At JetBrains, code is our passion. Ever since we started back in 2000, we have been striving to make the world’s most robust and effective developer tools. By automating routine checks and corrections, our tools speed up production, freeing developers to grow, discover, and create.
We are working on an ambitious new platform that provides AI capabilities to all JetBrains products.

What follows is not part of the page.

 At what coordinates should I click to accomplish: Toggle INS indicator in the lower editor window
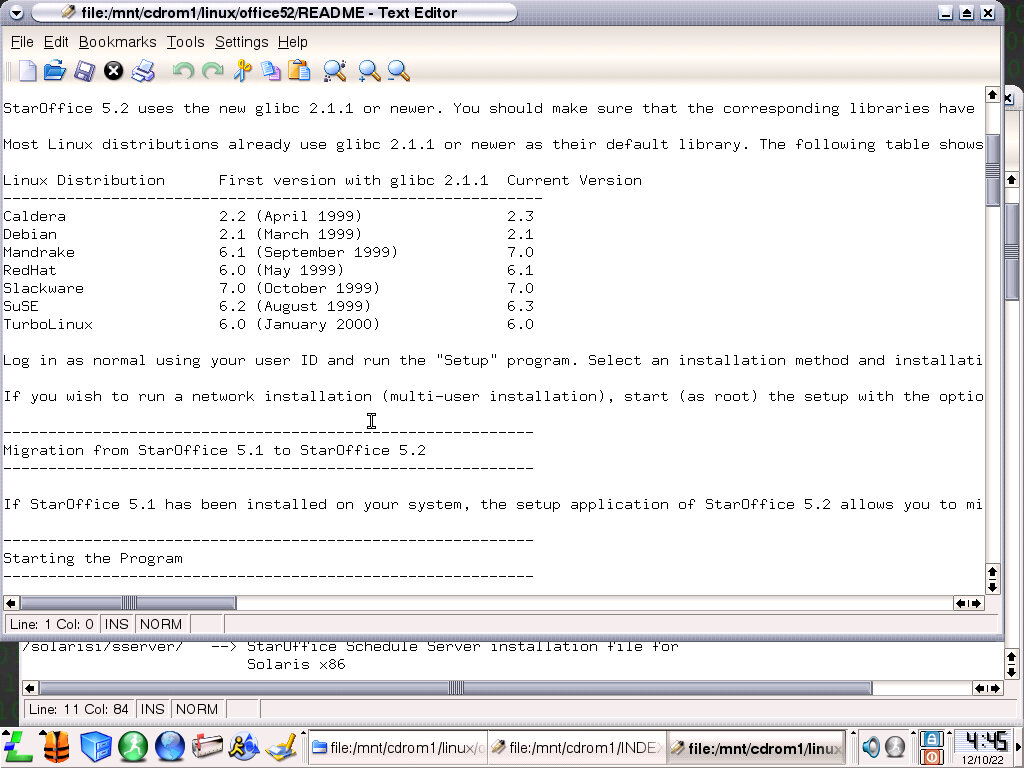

Our platform is based on in-house developed models for writing and coding assistance, as well as integration with models from our strategic partners.
We are looking for an experienced and passionate ML Inference Engineer to join our team at JetBrains AI. In this role, you’ll play a crucial part in deploying and optimizing ML models, ensuring they run efficiently and effectively in production environments.
We value engineers who:
- Work well both independently and as part of a collaborative team environment.

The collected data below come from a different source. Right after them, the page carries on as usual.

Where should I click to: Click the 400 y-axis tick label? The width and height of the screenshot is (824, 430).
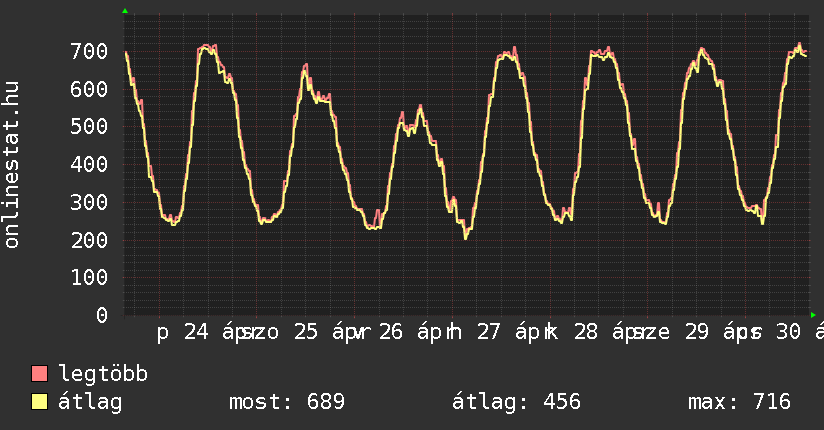point(89,164)
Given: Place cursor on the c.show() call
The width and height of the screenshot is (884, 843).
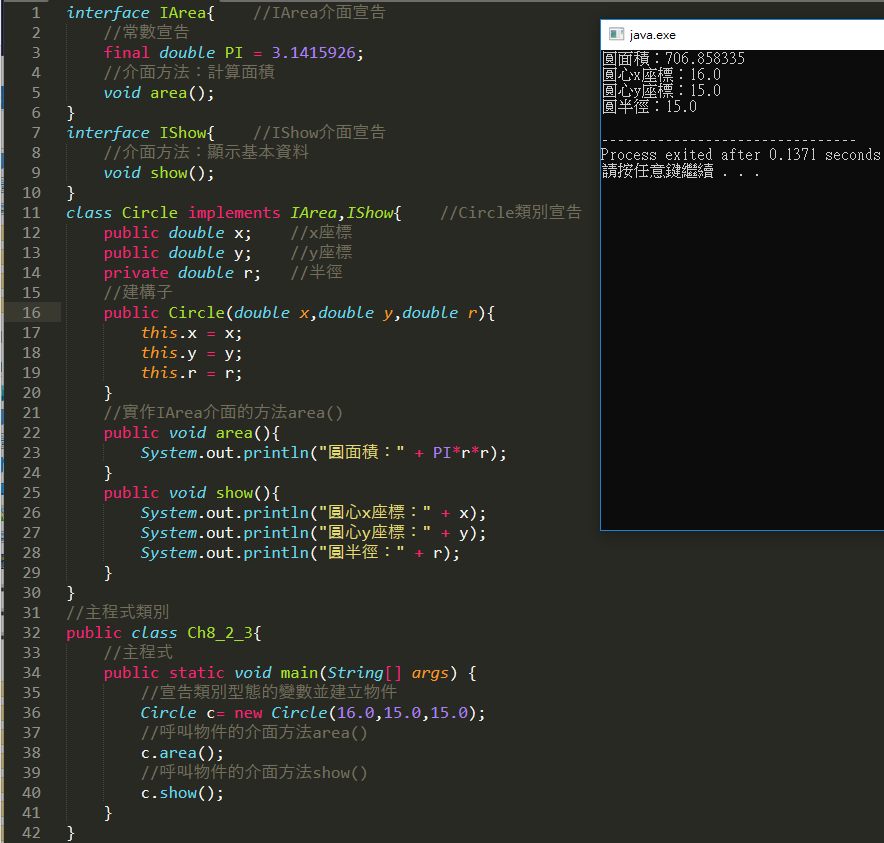Looking at the screenshot, I should pos(182,793).
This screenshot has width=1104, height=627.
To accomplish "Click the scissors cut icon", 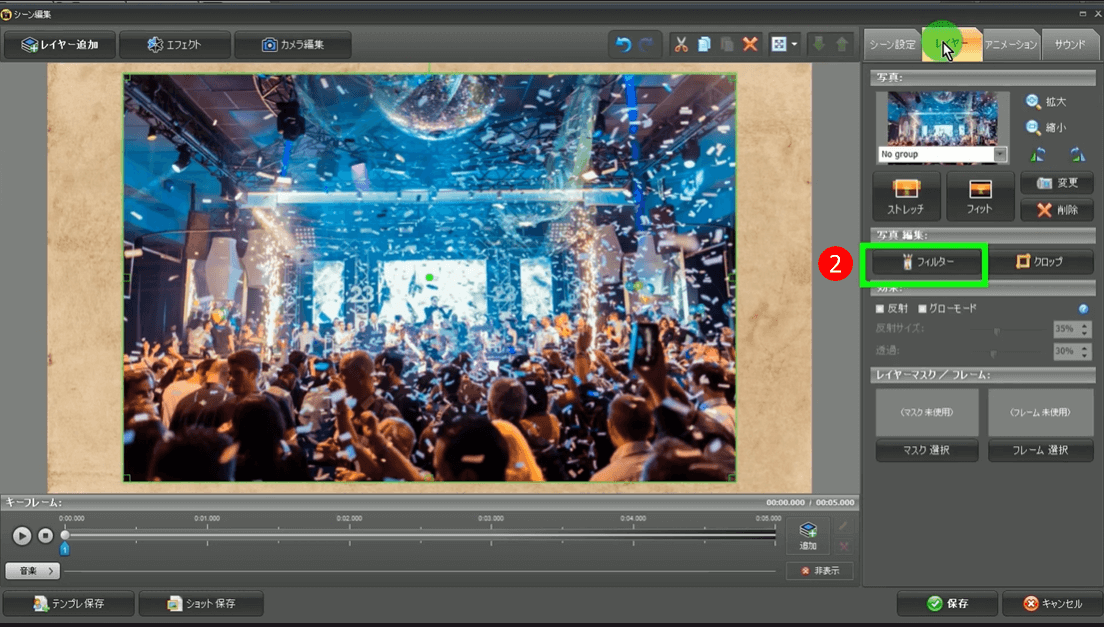I will click(x=681, y=45).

- Communicate effectively, both in writing and verbally, with technical and non-technical stakeholders.
- Take ownership of projects and drive them to completion with a high degree of quality.
In this role, you will:
- Optimize and run ML models for inference in high-load production environments.
- Collaborate with ML engineers to develop scalable and efficient pipelines.
- Monitor and troubleshoot ML models in production, ensuring their reliability and performance.
- Contribute to the development of best practices for ML deployment and inference.
We’ll be happy to have you on our team if you have:
- Proven experience in deploying ML models to production, including experience with model optimization techniques (e.g., quantization, knowledge distillation).
- Strong programming skills in Python and familiarity with other programming languages (e.g., C++, Java).
- Proficiency with ML frameworks such as PyTorch and common libraries for NLP.
- Experience with cloud platforms like AWS, Google Cloud, or Azure for ML deployment.
- Familiarity with containerization and orchestration tools like Docker and Kubernetes.
We’d be especially thrilled if you have:
- Advanced knowledge of model serving frameworks such as vLLM, TensorRT-LLM, Llama.cpp, OpenVINO, or similar.
- Experience with profiling ML and MLOps code to identify bottlenecks and achieve better performance.
- Experience with MLOps tools and practices, including CI/CD for ML.
- Expertise in optimizing models for latency and throughput in production environments.
- Previous work experience with NLP and LLMs.
To develop JetBrains AI, we use:
- Git for source control management.
- AWS and GCP for cloud computing infrastructure.
- Python, PyTorch, and Hugging Face as our ML development stack.
- TeamCity as a CI automation system.